The International Registry, established in 1992, forms part of an epidemiologic safety program monitoring pregnancy outcomes in women exposed to lamotrigine (LTG). This primarily prospective observational study aims to assess the risk of all major malformations associated with first trimester exposure to LTG monotherapy. Data on LTG polytherapy and patterns of specific malformation types also are reviewed.
Physicians from around the world (31 countries) report exposure to LTG during pregnancy (therapy type, dose, and treatment duration) and subsequent outcomes to the registry on a voluntary basis. Details of how to enroll patients are available at http://www.inveresk.com/activereg/activereg.asp. Prospective reporting early in pregnancy is encouraged to increase the accuracy of treatment history and to avoid the bias associated with retrospective reporting. Physicians are then approached close to the expected delivery date to confirm treatment and epilepsy history during pregnancy and to ascertain the health of the infant. Major congenital malformations (MCMs) are almost always ascertained at birth or during the hospital stay by the attending physician. Malformations are classified according to the Centers for Disease Control (CDC) criteria, and the reports are reviewed by an independent pediatrician.
The percentage of MCMs is calculated for prospective first trimester LTG monotherapy and polytherapy exposures separately. Chromosomal abnormalities are not included in the numerator, as these are unlikely to be related to AED exposure during pregnancy. Retrospective cases are excluded from risk estimates but are reviewed to determine any patterns of malformation types. Conclusions are developed by a scientific advisory committee.
Between September 30, 1992, and March 31, 2004, 12 MCMs were observed among 414 monotherapy exposures, giving a risk of 2.9%[12 of 414; 95% confidence interval (CI), 1.6–5.1%]. This compares with risks of 2 to 3% in the general population (1) [as estimated through the Metropolitan Atlanta Congenital Defects Program (MACDP), which also uses CDC malformation classification criteria] and 3.3 to 4.5% in cohorts of women with epilepsy exposed to AED monotherapy reported in the literature (2–4). The Lamotrigine Registry currently has the power to detect a 1.79- to 2.00-fold increase in the risk of MCMs, assuming a baseline of 2 to 3%, as estimated from the MACDP.
The observed risk among 88 LTG and valproate (VPA) polytherapy exposures was 12.5% (11 of 88; 95% CI, 6.7–21.7%) and was 2.7% (five of 182; 95% CI, 1.0–6.6%) among 182 exposures to LTG polytherapy without VPA. No consistent pattern of malformation types was observed among monotherapy or polytherapy exposures.
The Lamotrigine Registry represents substantial data on one of the newer AEDs.

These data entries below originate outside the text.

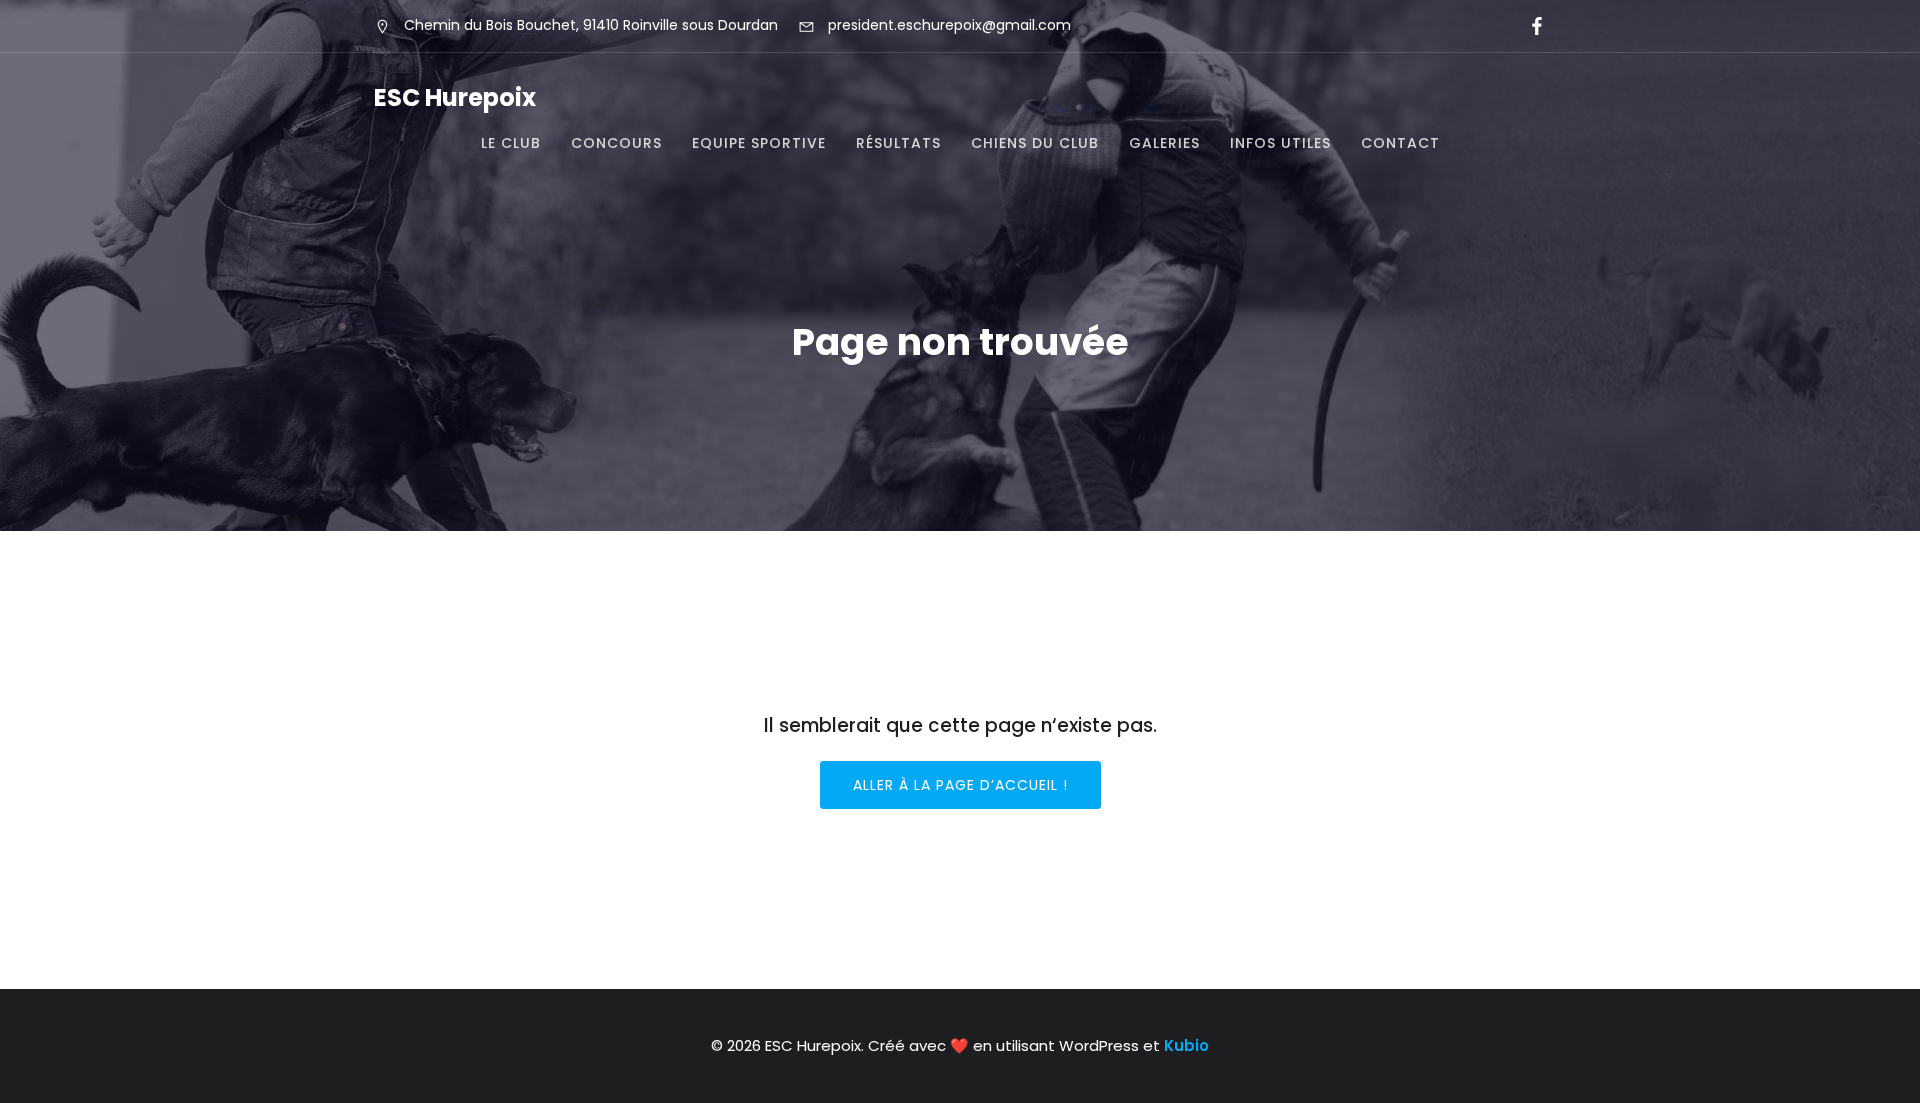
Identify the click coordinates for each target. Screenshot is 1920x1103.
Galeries (1164, 143)
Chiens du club (1035, 143)
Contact (1400, 143)
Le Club (511, 143)
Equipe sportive (759, 143)
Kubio (1186, 1045)
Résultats (898, 143)
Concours (616, 143)
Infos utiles (1280, 143)
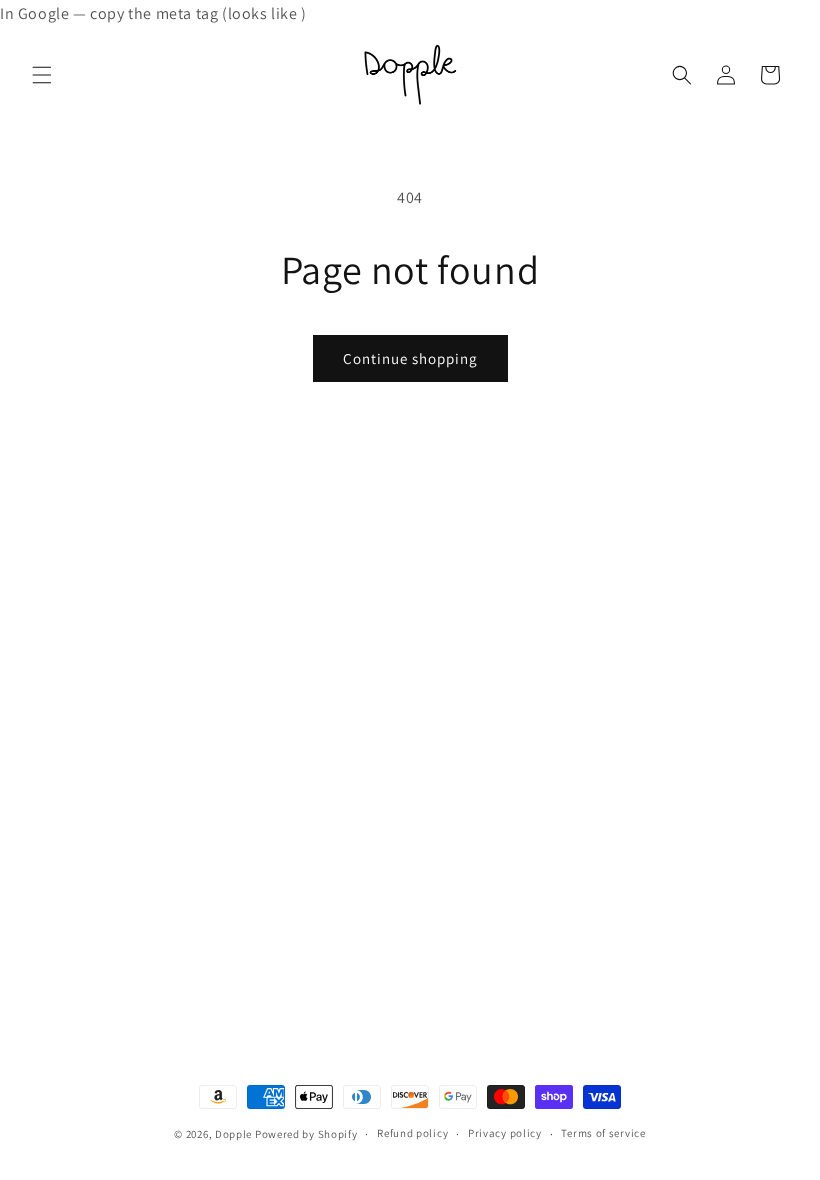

The risk of MCMs after LTG monotherapy exposure appears to be similar to that in the general population, although the sample size is insufficient to allow definitive conclusions. The higher frequency of major malformations after LTG-VPA polytherapy exposure was consistent with that in publications on VPA monotherapy, although the registry is not powered to determine the individual contribution of each medication. Continued registration of exposed pregnancies will enhance the statistical power of the study and the data available for physicians to assess the benefit–risk ratio of LTG use in pregnancy.